We first should create a proper metadata variable to begin analysis, by considering tumor and normal samples. However, there are different levels of analysis we can conduct, which means we’ll create a couple of metadata files based on clinical data.
First, let’s create a file with a simple distribution of group 0 for normal tissue and group 1 for tumor tissue.
library(DESeq2)
library(ggplot2)
#Access sample IDs to form column 1, then check for the .01 tag to assign groups as 1 or 0 for tumor or normal.
metadata <- data.frame("Sample_ID"=c(colnames(lncRNA_final)[2:543]))
metadata$'Group' <- ifelse(grepl(".01", metadata$Sample_ID, fixed = TRUE) == TRUE, 1, 0)
metadata$Group <- as.factor(metadata$Group)
for (i in 1:542) {
sample <- metadata[i, 1]
sample2 <- gsub("\\.", "-", sample)
row1 <- clin_new[which(clin_new$Sample.ID == sample2), ]
group1 <- row1$Overall.Survival..Months.
if (grepl(".11", sample, fixed=TRUE) == TRUE) {
metadata[i, c("days_to_death")] <- 10000
} else{
metadata[i, c("days_to_death")] <- as.numeric(group1) * 30
}
}
Next, let’s create a metadata file that adds in recurrent samples as being group 2, and primary samples as being group 1.
#Access sample IDs to form column 1, then if the tumor is normal, assign group 0. If the tumor is not normal, reference clinical data for disease free status, and assign group 2 to recurred samples.
metadata_recur <- data.frame("Sample_ID"=c(colnames(lncRNA_final)[2:543]))
for (i in 1:542) {
sample <- metadata_recur[i, 1]
sample2 <- gsub("\\.", "-", sample)
row1 <- clin_new[which(clin_new$Sample.ID == sample2), ]

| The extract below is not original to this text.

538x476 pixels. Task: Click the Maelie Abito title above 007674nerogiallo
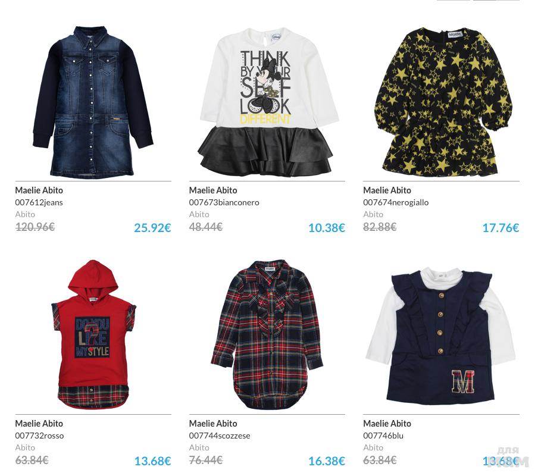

group1 <- row1$Recurrence_Group
if (grepl(".11", sample, fixed=TRUE) == TRUE) {
metadata_recur[i, c("Group")] <- 0
metadata_recur[i, c("days_to_death")] <- 10000
} else {
if (group1 == 1) {
metadata_recur[i, c("Group")] <- 1
} else{
metadata_recur[i, c("Group")] <- 2
}
metadata_recur[i, c("days_to_death")] <- as.numeric(row1$Overall.Survival..Months.) * 30
}
}
metadata_recur$Group <- as.factor(metadata_recur$Group)
We can also create a metadata file to evaluate metastatic vs. non-metastatic samples, which can form group 1 and 2 respectively.
#Access sample IDs to form column 1, then if the tumor is normal, assign group 0. If the tumor is not normal, reference clinical data for metastatic status, and assign group 1 to metastatic samples.
metadata_metas <- data.frame("Sample_ID"=c(colnames(lncRNA_final)[2:543]))
for (i in 1:542) {
sample <- metadata_metas[i, 1]
sample2 <- gsub("\\.", "-", sample)
row1 <- clin_new[which(clin_new$Sample.ID == sample2), ]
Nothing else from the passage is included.